> [Page]:
---
Many communities are developing around the concept of the 10- or 20-minute walk—the distance to public transportation and commercial cores. Arlington County, Virginia is often cited as a model with major economic development along the route of the Washington subway system. Many people who live in Arlington County do not own cars because they participate in car-sharing programs or use the Metro subway system as their primary means of transportation.

Arlington County reveals the clear advantages of a smart growth development pattern over conventional sprawl, in terms of carbon emissions, land consumption, household vehicle miles traveled, and property values, Dr. Randolph said. Combining affordability for transportation and for housing into one metric makes it clear that auto dependency consumes more household income, leaving less for housing costs. In communities where distances traveled are shorter, households do not need multiple cars, making more financial resources available to cover housing costs.
---
> [Information given]:
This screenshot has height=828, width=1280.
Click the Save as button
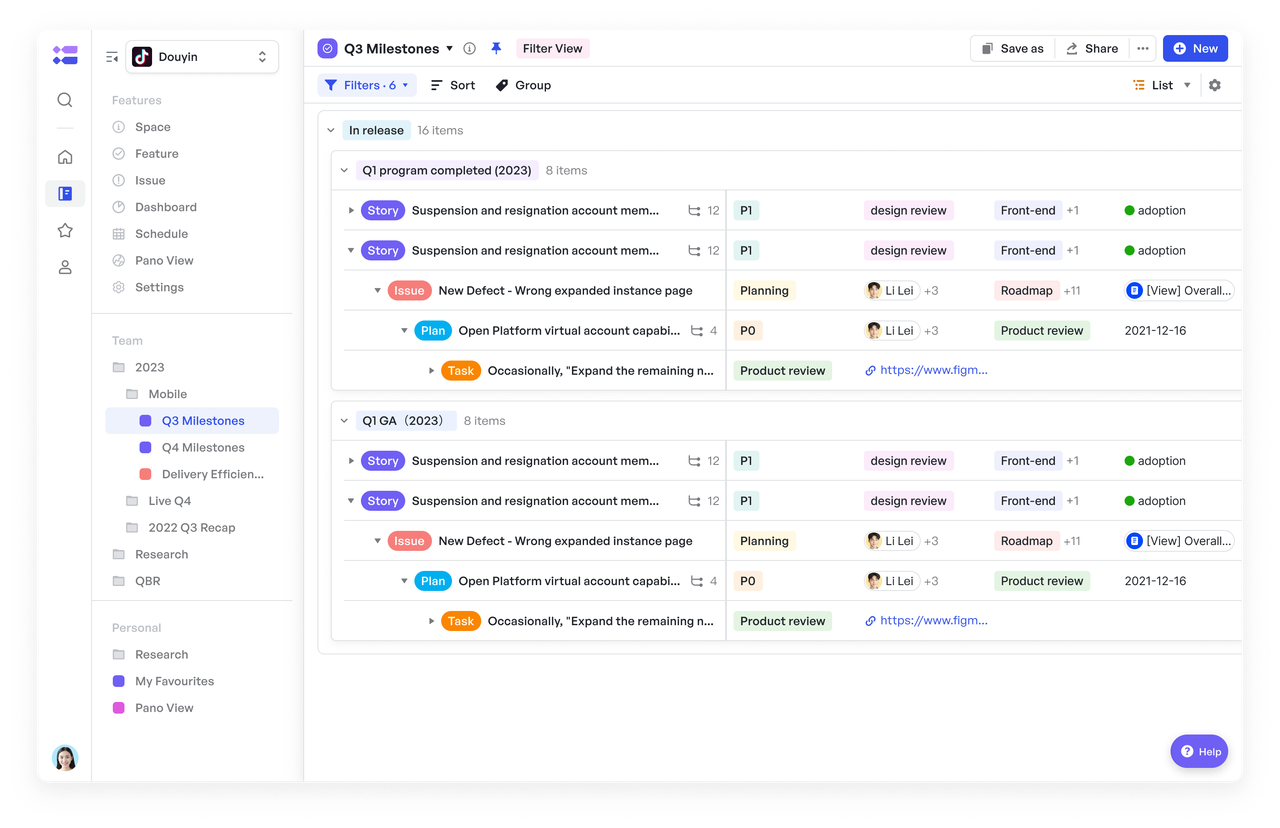point(1012,47)
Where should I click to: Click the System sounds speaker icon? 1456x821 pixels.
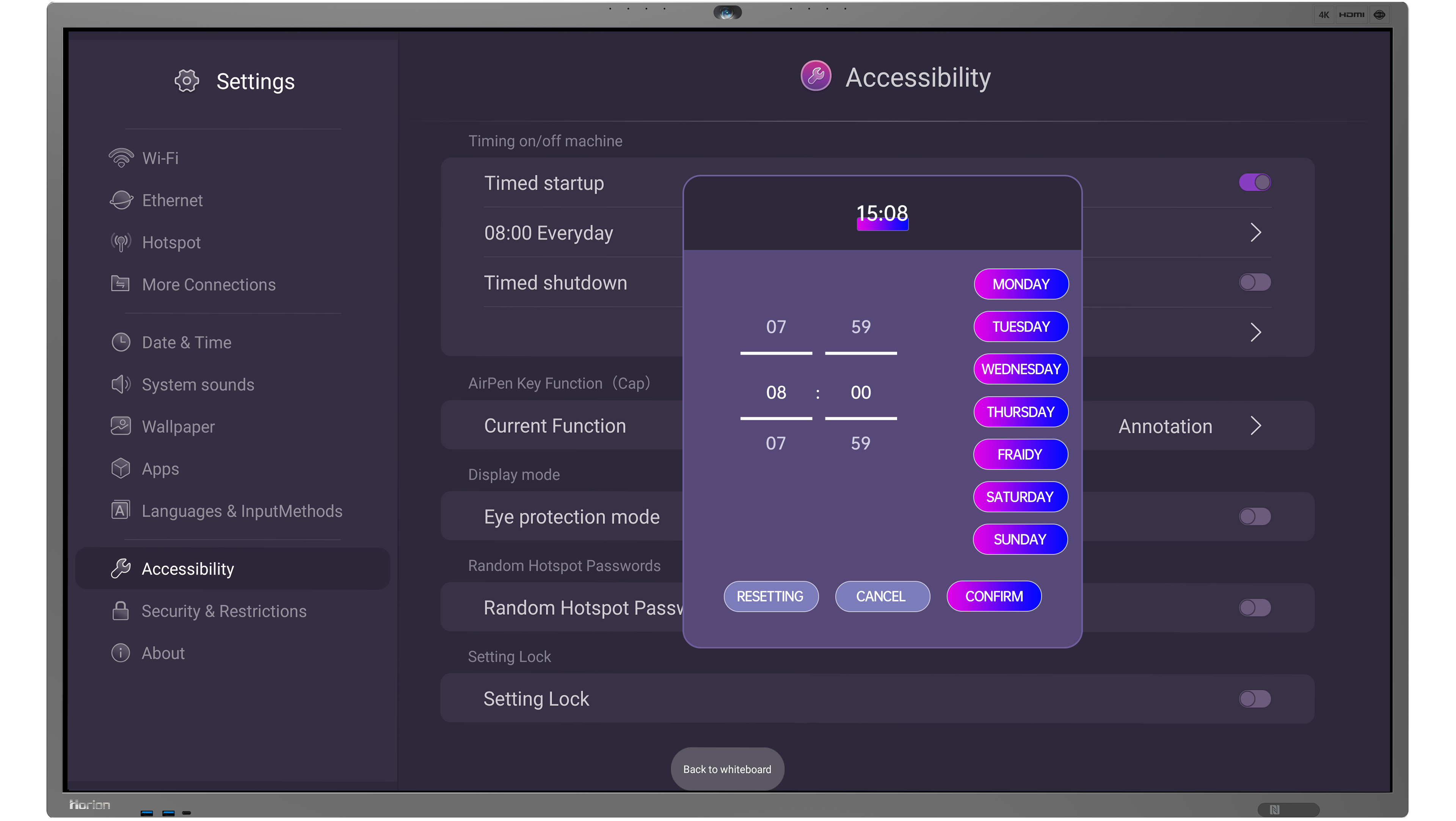[x=121, y=385]
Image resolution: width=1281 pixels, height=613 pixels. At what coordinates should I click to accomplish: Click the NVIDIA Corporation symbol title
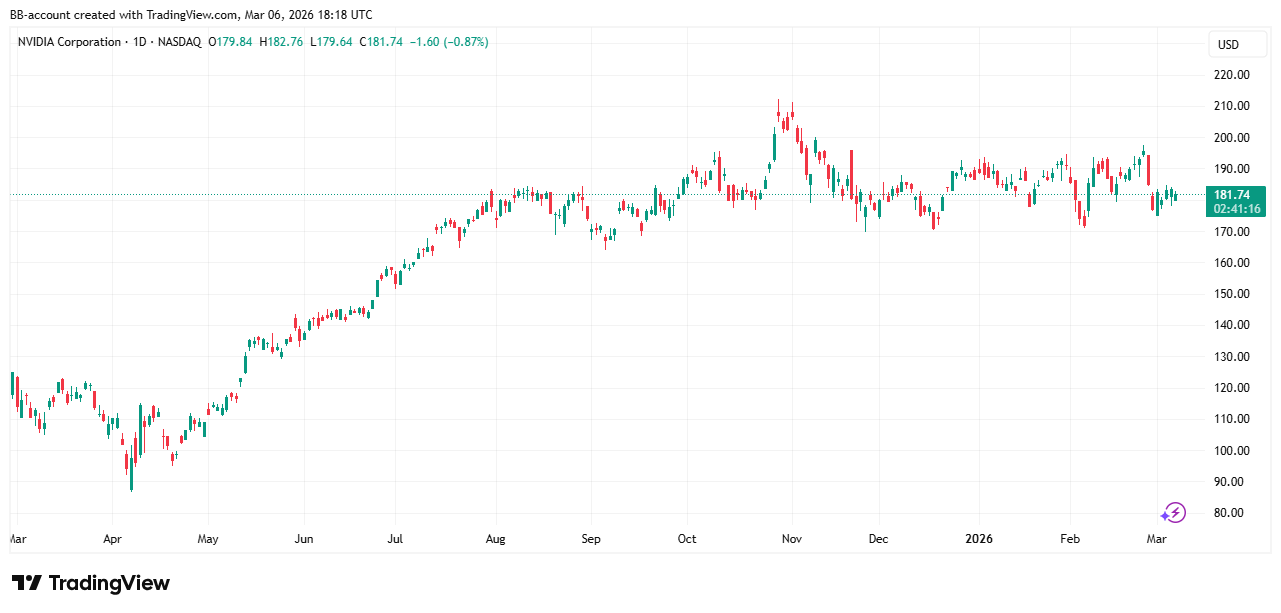[x=69, y=42]
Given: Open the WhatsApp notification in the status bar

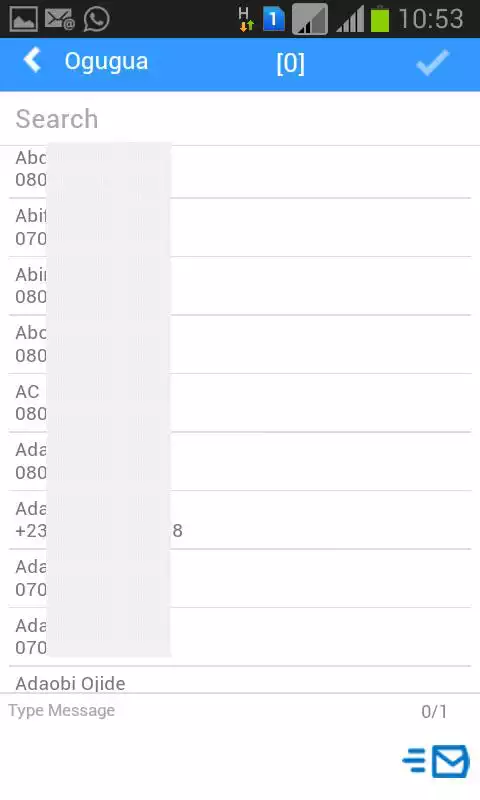Looking at the screenshot, I should point(96,19).
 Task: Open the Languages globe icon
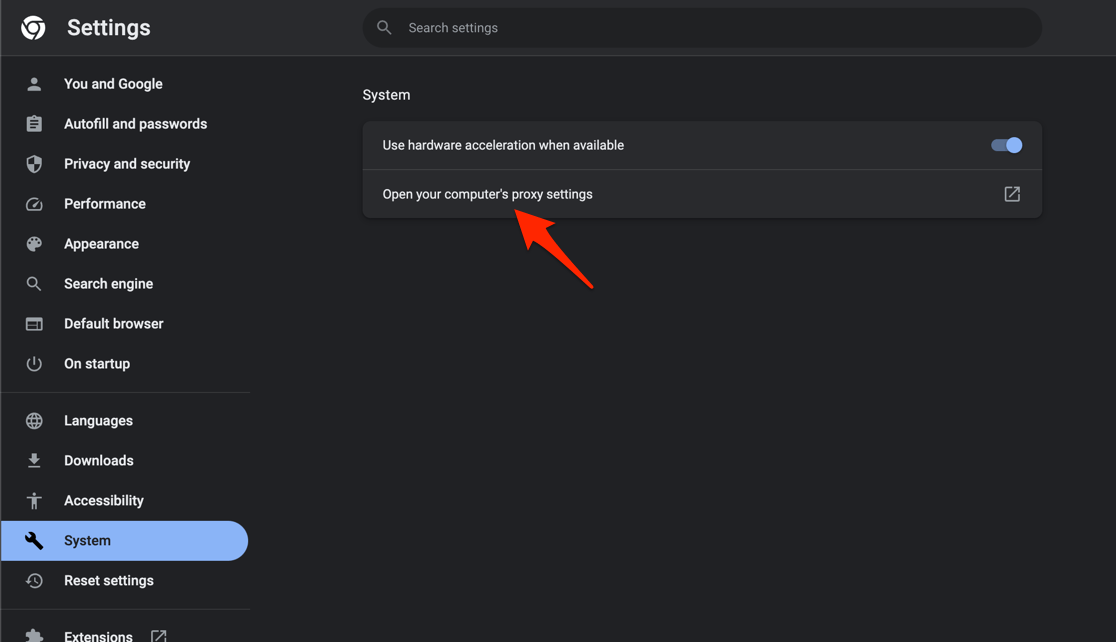(x=34, y=421)
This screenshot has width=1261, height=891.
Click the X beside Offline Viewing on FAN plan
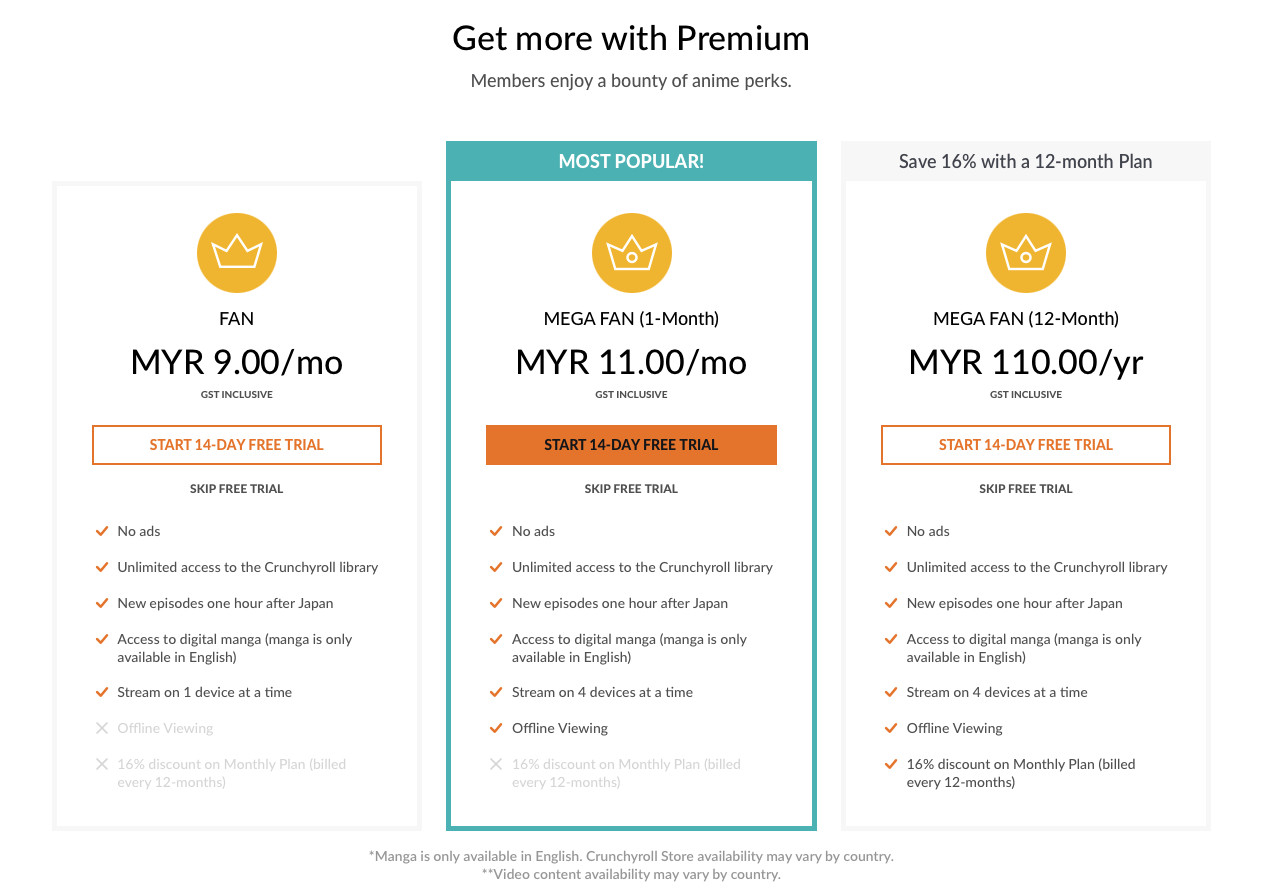point(101,727)
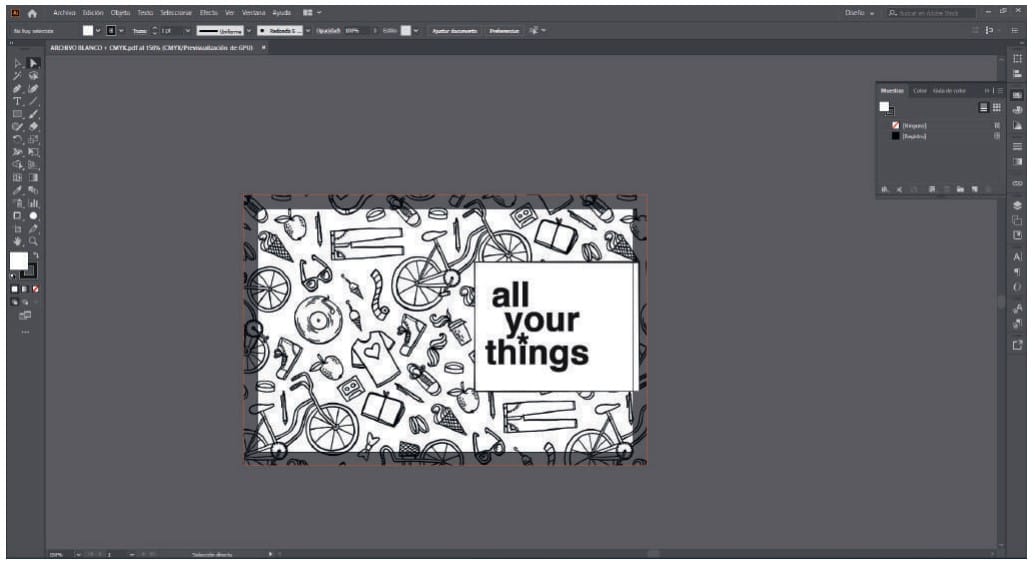The height and width of the screenshot is (566, 1035).
Task: Select the Zoom magnifier tool
Action: (33, 241)
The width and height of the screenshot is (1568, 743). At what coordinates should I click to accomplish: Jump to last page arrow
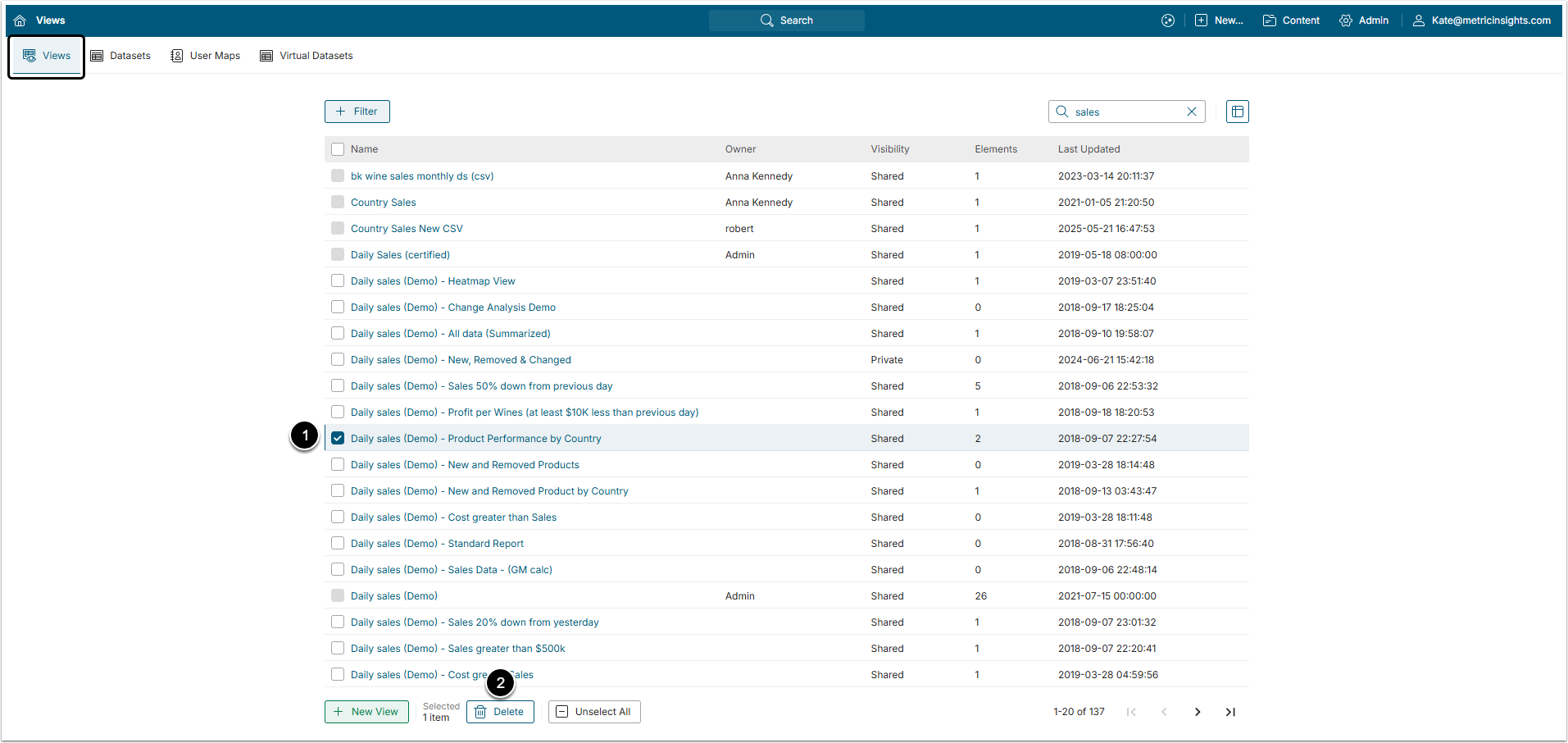pos(1230,712)
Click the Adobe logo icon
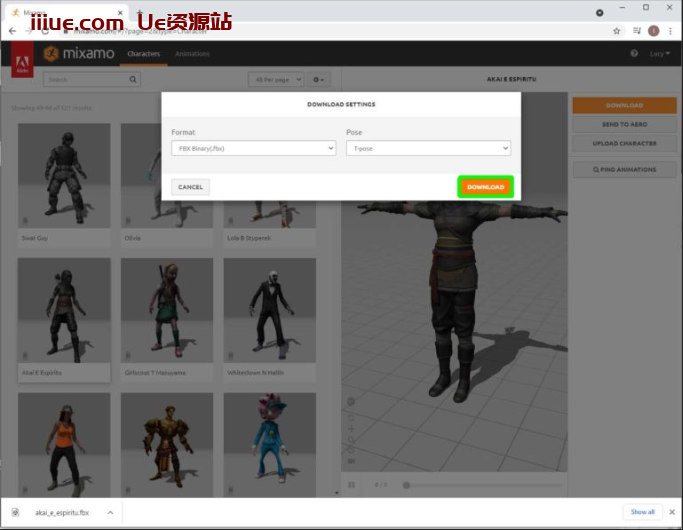This screenshot has height=530, width=683. pos(22,64)
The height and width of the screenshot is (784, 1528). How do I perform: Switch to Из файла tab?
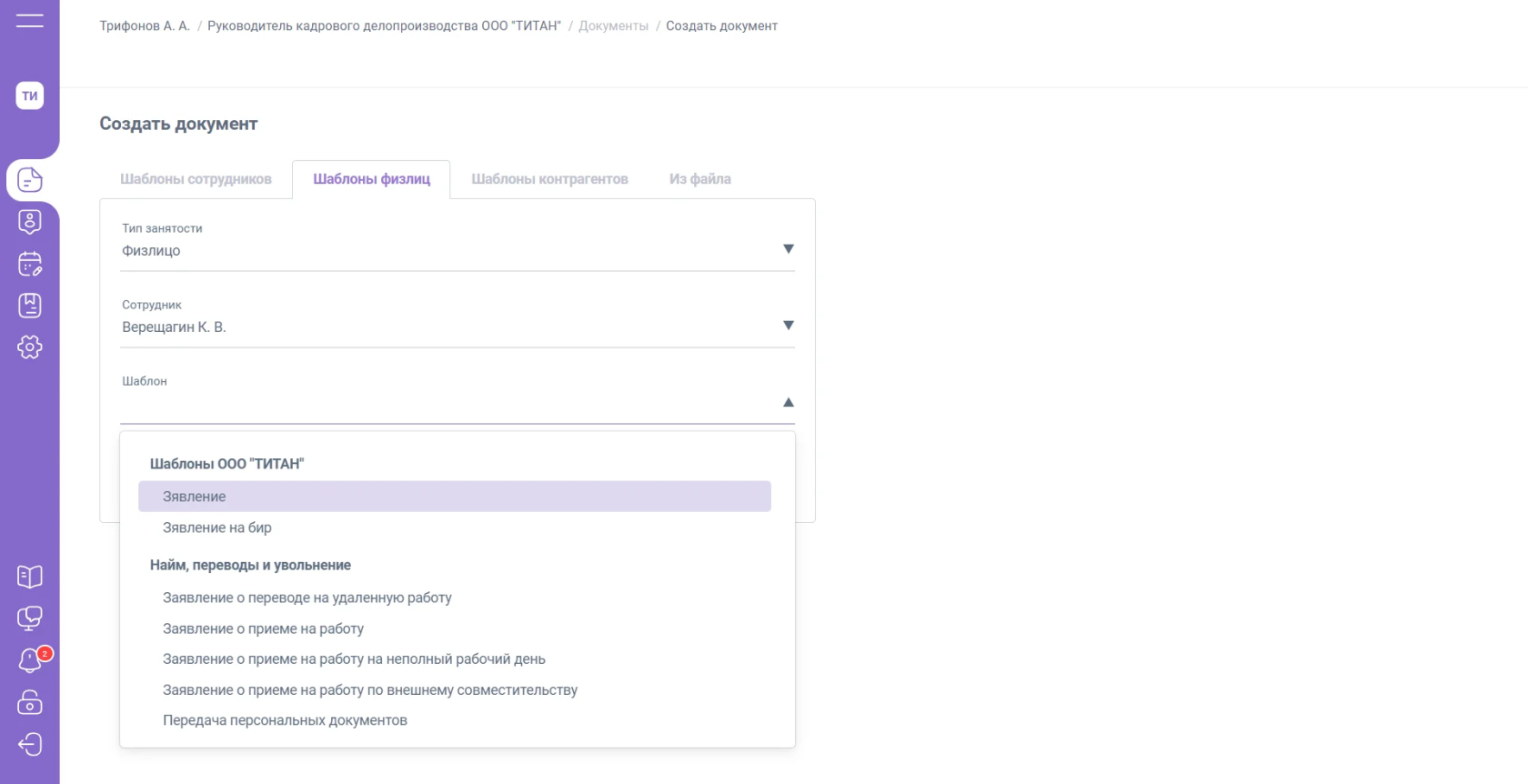[x=699, y=179]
---
> [Task instructions]:
**1)** Could you rewrite the paragraph of the smart growth text that begins "Arlington County reveals" as a short list that keeps its main facts?
**2)** What might come next in the smart growth text? Continue it from the end of its last paragraph.

> [The results]:
**1)**
- According to Dr. Randolph, Arlington County shows that smart growth beats conventional sprawl on carbon emissions, land consumption, household vehicle miles traveled, and property values.
- A single metric that combines transportation and housing affordability shows that auto dependency uses more household income, which leaves less for housing.
- Where travel distances are shorter, households don't need multiple cars, so more money is available for housing costs.

**2)**
Armando Carbonell, chairman of the Department of Planning and Urban Form at the Lincoln Institute of Land Policy, discussed scaling issues as they relate to sustainability. He cited a recent report from the Lincoln Institute of Land Policy, Making Room for a Planet of Cities (Angel et al., 2011), which stated that cities throughout the world and over a long period of time have been growing less dense. Rapidly growing cities in developing countries, where most of the urbanization will take place in the next 25 years, will take up twice as much space per capita as cities have taken up historically. There is a gross dedensification occurring even as our awareness of the need for density – and the value we place on it – grows.

Mr. Carbonell said that there are three scales that need to be considered when working toward urban sustainability: global, national/mega-regional, and local. As an example of a global issue affected by urban sustainability, he pointed to climate change. According to the Clinton Climate Initiative, cities cover less than one percent of the earth’s surface, but are disproportionately responsible for causing climate change. A recent policy report from the Lincoln Land Institute found tremendous carbon savings from increasing the intensity of development (buildings and transportation) in an urban setting (Condon et al., 2009). There is also a need to integrate across scales – from building to block to city to region – in order to understand how various factors that contribute to greenhouse gas emissions and climate change operate together, Mr. Carbonell noted (Figure 2-1).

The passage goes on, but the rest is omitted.